## Action item
Using the data below, gather each line that includes the word "resolution".

==========

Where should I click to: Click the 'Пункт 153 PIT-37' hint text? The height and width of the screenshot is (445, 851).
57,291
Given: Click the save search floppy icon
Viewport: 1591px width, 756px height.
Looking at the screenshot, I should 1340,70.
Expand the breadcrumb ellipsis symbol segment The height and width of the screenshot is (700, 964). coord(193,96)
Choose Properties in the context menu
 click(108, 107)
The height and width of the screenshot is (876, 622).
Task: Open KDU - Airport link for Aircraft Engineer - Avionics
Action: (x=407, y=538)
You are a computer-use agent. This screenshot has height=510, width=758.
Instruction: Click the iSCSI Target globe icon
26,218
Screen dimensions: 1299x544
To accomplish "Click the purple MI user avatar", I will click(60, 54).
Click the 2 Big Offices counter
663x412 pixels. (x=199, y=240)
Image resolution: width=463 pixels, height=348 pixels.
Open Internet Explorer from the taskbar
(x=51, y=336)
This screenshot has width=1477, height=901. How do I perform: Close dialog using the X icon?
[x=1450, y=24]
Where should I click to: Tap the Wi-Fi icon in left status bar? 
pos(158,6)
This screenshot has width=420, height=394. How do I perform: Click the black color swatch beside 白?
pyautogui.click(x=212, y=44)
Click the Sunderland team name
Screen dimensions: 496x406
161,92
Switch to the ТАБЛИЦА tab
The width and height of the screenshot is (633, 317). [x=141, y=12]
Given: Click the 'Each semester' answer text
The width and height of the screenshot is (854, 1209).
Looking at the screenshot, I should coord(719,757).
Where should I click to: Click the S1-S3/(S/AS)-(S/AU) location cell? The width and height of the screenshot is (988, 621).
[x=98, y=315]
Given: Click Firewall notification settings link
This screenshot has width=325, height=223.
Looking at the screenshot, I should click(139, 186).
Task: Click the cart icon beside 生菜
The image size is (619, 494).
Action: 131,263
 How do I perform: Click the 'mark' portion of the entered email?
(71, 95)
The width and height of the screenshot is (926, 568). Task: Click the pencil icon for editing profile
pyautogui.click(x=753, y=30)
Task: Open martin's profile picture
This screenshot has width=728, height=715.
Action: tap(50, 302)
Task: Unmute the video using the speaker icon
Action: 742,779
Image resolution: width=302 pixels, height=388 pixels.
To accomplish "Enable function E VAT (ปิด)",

==========

## Exercise output
Image resolution: width=463 pixels, height=348 pixels.
Image resolution: width=302 pixels, height=388 pixels.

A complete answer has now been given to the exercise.